Архитектура RSA SA: сбор, обработка, хранение, индексация, анализ и представление данных. |
RSA, подразделение по безопасности компании EMC, представило решение RSA Security Analytics — платформу нового поколения для мониторинга и расследования инцидентов информационной безопасности — с целью помочь организациям защитить свои информационные активы от самых современных и изощренных внутренних и внешних угроз. По существу в этой платформе объединены система управления событиями и инцидентами ИБ (SIEM) и система сбора и анализа сетевого трафика на базе продукта мониторинга безопасности сети RSA NetWitness. Для быстрого исследования целевых атак в RSA SA применяется аналитика Больших Данных. Такая система позволяет глубоко вникать во все, что происходит в инфраструктуре ИТ, осуществлять оперативный и долгосрочный анализ. Как заметили специалисты RSA, платформа Security Analytics «не ищет иголку в стоге сена, а удаляет этот стог». Она позволяет установить, на что нужно обратить внимание в первую очередь. Для этого предусмотрена развитая система отчетов.

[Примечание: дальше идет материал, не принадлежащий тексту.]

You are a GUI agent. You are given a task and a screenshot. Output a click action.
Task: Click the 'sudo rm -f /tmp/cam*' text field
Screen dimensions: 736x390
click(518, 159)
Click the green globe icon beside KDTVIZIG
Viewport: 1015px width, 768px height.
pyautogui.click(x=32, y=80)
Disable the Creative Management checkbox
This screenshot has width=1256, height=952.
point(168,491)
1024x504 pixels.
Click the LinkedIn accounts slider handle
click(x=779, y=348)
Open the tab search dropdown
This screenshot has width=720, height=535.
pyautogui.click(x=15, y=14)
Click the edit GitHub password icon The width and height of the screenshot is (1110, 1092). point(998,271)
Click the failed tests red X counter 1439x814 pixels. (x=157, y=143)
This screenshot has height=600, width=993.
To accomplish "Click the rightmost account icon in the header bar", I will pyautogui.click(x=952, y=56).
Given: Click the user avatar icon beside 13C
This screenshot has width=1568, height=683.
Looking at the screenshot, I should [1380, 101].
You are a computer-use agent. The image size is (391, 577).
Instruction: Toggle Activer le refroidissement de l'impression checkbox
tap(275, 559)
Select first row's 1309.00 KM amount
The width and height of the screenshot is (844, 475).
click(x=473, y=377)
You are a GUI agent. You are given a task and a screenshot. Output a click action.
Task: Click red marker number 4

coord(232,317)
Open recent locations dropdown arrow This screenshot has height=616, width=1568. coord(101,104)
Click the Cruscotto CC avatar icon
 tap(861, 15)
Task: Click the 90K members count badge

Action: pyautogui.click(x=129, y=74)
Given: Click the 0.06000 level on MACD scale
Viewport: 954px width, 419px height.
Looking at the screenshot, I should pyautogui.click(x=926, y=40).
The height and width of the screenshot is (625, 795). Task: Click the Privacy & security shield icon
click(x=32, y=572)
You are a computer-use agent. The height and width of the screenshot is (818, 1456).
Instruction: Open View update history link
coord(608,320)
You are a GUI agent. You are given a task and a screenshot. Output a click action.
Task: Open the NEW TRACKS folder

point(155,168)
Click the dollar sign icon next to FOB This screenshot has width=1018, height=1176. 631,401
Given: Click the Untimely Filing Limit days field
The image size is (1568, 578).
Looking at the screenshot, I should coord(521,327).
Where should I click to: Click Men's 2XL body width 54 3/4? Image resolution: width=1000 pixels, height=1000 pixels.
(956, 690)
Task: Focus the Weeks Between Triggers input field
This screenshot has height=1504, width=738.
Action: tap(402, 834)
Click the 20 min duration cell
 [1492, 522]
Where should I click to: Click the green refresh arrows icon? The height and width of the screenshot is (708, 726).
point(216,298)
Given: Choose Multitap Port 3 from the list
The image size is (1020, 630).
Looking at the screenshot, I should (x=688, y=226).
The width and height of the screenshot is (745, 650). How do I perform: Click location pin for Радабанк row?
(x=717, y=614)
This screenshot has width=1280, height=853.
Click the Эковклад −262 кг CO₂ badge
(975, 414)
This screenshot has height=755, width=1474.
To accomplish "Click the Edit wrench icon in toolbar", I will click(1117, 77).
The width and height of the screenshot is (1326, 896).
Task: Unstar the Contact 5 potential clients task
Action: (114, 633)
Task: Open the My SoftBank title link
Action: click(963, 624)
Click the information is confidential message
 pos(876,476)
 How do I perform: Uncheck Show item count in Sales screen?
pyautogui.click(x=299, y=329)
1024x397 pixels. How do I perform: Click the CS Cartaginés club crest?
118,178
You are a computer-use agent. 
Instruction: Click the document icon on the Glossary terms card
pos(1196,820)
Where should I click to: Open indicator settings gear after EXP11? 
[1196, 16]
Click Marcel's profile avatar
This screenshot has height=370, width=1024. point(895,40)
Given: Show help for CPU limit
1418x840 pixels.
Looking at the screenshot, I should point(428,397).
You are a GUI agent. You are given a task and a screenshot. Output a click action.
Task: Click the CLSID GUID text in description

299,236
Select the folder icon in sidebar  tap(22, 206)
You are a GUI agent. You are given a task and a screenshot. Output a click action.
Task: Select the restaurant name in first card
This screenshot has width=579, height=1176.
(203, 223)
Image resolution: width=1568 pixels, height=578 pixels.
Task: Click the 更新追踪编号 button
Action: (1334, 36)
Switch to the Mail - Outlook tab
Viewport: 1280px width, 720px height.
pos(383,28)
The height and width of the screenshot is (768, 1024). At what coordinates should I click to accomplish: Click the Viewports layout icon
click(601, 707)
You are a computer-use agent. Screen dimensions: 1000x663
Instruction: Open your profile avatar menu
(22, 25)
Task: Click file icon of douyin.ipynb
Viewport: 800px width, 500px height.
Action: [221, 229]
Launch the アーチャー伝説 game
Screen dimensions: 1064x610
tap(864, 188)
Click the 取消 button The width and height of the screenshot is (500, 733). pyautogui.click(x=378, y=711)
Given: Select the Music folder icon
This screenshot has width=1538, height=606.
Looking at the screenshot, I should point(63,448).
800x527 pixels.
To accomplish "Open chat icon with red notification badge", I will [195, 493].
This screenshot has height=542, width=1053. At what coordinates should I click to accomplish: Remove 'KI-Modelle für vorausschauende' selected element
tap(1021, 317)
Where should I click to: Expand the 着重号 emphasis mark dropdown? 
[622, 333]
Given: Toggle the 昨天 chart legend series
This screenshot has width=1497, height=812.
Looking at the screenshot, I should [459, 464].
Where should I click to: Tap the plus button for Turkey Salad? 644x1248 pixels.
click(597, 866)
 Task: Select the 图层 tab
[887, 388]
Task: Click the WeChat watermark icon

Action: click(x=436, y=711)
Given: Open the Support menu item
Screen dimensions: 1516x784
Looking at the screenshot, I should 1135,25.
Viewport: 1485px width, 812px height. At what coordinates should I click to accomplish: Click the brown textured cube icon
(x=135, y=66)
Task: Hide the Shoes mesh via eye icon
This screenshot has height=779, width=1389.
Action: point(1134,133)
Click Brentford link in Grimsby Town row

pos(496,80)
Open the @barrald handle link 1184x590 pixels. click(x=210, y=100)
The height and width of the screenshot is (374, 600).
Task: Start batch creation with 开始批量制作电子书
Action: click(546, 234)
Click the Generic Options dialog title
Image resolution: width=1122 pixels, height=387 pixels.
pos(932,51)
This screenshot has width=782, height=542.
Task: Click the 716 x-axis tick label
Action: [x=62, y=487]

Физически RSA Security Analytics Unified Platform — это сервер в корпусе 1U и подключаемые к нему дисковые полки (хранилище данных на базе Hadoop). Система предусматривает API и может интегрироваться с другими продуктами — как RSA, так и сторонних вендоров, например с системами DLP. Все данные, имеющие отношение к информационной безопасности, включая полные сетевые пакеты (трафик за несколько дней), журналы и информацию об угрозах, собираются и сразу же анализируются для ускорения обнаружения потенциальных угроз. Время, требуемое для расследования инцидента информационной безопасности, сокращается с нескольких дней до нескольких минут.
Как подчеркивают в RSA, при этом применяются новые методы аналитики, более мощные по сравнению с традиционными подходами к SIEM. В частности, с помощью различных методик многомерного анализа и многоуровневой обработки данных это решение способно выявить широкий спектр атак, при проведении которых используется вредоносное ПО. Оно позволяет обнаруживать и блокировать целенаправленные, динамичные, высокотехнологичные атаки, против которых традиционные методы малоэффективны. Благодаря интеграции с системами RSA Archer GRC Platform и RSA Data Loss Prevention (DLP) Suite, а также за счет использования данных, предоставляемых другими решениями, аналитики имеют возможность привлечь бизнес-контекст, чтобы расставить приоритеты и перераспределить ресурсы для борьбы с наиболее опасными угрозами.
RSA Security Analytics можно использовать как часть эшелонированной системы безопасности в крупных организациях, например в банковском секторе (это традиционные клиенты RSA), что становится особенно актуальным с развитием электронных платежей. Внедрение качественных методик обеспечения безопасности поможет поддерживать соответствие регулятивным требованиям.
По словам Александра Вологдина, директора по развитию бизнеса RSA в России и СНГ, RSA Security Analytics планируется предлагать и как облачный сервис (такая работа уже идет), благодаря чему решением, которое значительно дороже традиционных систем SIEM, смогут воспользоваться и организации среднего размера. RSA Security Analytics уже полгода тестируется заказчиками, а официальный анонс платформы ожидается в конце I квартала.